The current Poe grave marker is actually his second (alleged) resting place. Originally, he was interred behind the church. But so many people came to visit the great man's burial spot that the Church decided to move him to a much more prominent location, easily visible from the street even after the gates have closed.
But how do we know
that Poe is buried there?
This particular graveyard was a notoriously insecure resting place. It happens to be located near Davidge Hall, then and now a medical school. (It is, in fact, the medical school in longest continual operation in the United States.) The students always needed cadavers to study.
A couple of enterprising gentlemen worked out a system whereby "materials" from the Westminster churchyard would be stuffed into wine barrels and rolled through back alleys to the school. Then they would be carried up a spiral staircase and rolled into a circular auditorium.
According to longstanding lore, the suppliers ran out of "volunteers" from the graveyard and had to resort to a tactic quaintly known as Burking. I will not explain what that word means. Let's just say that it was a method of insuring freshness.
Was Poe's body one of the star attractions at Davidge Hall? Quite possibly. Those who tell the story of the medical school's gruesome past say that nearly everyone who made a home at Westminster Church found that the accommodations were quite temporary. I've seen no proof that the actual bodies of E.A. Poe, his mother-in-law and his young wife lie beneath that fancy marker that attracts so many visitors each day.
There's another colorful piece of lore surrounding that cemetery. For more than half a century, a masked figure known as the PoeToaster would slip into the graveyard at midnight on Poe's birthday, January 19. The Toaster would leave three roses and a bottle of expensive French cognac.
In recent years, the Toaster has been a no-show. However, someone
still leaves roses at the site of the original Poe grave: The photos reproduced here were taken about a week apart.
The Toaster has been photographed only once. (The shot appeared in Life magazine in 1990.) However, I have a clue as to who he really was, and what the motive might have been.
My moment of samsara came quite a few Sundays ago, while filming in the rear of that cemetery. The gatekeeper, not knowing I was there, locked me inside.
Yes, I was all alone in a graveyard at night with the corpse of Edgar Allan Poe. (The alleged
Not to mention the Screaming Skull. (Which I did not hear.)
Naturally, I scouted the perimeter of the yard, looking for an easy way to scale the spiked fence. When I was a young man, getting over an obstacle of that sort would have been a snap. But at my current age, the task proved far from easy. My difficulty in performing such a simple stunt made me feel a bit ashamed -- in fact, it almost punctured my sense of masculinity.

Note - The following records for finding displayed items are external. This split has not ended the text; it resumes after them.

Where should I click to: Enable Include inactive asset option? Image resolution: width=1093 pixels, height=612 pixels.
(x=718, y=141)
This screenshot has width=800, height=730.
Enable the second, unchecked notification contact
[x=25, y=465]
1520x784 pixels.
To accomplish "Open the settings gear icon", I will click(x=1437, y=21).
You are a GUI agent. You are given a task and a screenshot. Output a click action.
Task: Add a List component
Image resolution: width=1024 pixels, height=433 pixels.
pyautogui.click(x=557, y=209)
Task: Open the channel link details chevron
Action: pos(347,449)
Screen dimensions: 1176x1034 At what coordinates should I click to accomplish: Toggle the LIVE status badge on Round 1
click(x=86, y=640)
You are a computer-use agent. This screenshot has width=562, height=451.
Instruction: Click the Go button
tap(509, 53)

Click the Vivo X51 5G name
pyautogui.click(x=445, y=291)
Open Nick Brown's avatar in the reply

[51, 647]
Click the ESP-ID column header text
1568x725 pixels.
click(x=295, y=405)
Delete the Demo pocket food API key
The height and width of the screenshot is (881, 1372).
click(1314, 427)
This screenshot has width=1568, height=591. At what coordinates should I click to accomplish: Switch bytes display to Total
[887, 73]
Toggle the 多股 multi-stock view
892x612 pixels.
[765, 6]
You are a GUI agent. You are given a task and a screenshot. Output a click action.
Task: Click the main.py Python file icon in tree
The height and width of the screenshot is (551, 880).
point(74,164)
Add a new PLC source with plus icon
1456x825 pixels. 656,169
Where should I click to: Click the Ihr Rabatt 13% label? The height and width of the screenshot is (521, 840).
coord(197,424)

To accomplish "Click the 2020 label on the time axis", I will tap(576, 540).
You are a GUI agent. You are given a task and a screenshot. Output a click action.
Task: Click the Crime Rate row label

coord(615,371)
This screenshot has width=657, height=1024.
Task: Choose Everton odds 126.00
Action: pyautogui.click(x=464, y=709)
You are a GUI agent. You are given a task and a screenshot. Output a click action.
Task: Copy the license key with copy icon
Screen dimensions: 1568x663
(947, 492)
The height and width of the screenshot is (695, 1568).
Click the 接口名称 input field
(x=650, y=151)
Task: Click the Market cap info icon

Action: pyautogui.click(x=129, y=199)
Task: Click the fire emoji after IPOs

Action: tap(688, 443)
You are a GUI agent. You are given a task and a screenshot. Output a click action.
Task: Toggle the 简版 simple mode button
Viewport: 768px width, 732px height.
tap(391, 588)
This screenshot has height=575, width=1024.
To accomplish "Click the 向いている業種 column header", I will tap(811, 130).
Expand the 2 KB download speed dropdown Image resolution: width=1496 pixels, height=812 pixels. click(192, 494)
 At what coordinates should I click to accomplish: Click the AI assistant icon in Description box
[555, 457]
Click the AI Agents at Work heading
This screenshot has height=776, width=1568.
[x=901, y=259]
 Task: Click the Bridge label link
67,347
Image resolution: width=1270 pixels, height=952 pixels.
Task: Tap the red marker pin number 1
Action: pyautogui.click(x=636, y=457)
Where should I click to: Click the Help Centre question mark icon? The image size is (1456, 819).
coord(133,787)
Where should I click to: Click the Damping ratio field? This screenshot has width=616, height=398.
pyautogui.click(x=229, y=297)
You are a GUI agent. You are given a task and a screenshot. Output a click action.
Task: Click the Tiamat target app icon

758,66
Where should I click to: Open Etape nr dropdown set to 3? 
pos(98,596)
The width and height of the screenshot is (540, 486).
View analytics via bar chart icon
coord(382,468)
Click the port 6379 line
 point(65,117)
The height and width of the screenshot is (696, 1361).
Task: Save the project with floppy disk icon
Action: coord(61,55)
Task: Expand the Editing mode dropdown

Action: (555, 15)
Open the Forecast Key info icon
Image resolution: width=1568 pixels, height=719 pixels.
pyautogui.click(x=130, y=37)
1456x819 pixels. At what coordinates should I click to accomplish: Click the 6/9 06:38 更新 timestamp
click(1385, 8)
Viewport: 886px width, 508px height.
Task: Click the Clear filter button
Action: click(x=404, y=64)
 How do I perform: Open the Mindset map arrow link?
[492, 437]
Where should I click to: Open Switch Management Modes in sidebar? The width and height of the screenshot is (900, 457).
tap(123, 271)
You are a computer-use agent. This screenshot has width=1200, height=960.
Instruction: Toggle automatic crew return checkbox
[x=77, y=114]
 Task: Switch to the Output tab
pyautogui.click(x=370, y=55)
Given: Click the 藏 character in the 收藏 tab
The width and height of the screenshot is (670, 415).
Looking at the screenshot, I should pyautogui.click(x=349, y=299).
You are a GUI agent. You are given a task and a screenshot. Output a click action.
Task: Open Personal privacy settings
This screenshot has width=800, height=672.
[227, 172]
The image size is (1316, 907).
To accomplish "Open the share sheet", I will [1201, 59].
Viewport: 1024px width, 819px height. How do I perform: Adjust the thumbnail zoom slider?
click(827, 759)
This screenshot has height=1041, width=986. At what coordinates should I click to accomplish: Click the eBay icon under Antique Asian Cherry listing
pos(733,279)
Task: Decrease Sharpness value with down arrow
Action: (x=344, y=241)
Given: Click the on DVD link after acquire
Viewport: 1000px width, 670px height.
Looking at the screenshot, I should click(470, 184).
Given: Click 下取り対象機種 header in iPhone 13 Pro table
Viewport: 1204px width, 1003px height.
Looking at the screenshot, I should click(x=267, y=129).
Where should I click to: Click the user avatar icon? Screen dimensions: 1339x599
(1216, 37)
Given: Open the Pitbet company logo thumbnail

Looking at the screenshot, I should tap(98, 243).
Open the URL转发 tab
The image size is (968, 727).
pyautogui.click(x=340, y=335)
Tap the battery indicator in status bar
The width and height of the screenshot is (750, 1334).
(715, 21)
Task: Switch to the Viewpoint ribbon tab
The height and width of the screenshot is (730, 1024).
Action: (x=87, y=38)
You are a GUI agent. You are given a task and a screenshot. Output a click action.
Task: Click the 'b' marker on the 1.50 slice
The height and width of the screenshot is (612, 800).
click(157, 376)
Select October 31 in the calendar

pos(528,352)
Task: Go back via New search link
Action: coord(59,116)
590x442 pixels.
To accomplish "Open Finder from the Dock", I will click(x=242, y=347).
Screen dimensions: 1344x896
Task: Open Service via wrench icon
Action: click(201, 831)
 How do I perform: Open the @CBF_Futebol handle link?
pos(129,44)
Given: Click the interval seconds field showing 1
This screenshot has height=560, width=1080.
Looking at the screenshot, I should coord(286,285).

While making my descent to freedom, a thought occurred to me: How could the Poe Toaster, in period garb and wearing a mask, perform this feat of athleticism on a frigid January night, unseen by the gathered crowd?
Answer: He couldn't. He must have had a key. He entered the cemetery through the church's back door.
Which means that we're dealing with someone who worked for the church.
Which means that the mystery man was actually part of a long-running publicity stunt.
More than that. I don't see how the "suppliers" for Davidge Hall could have done their work without a key to either the graveyard or the Church. In other words, they must have had help from an insider.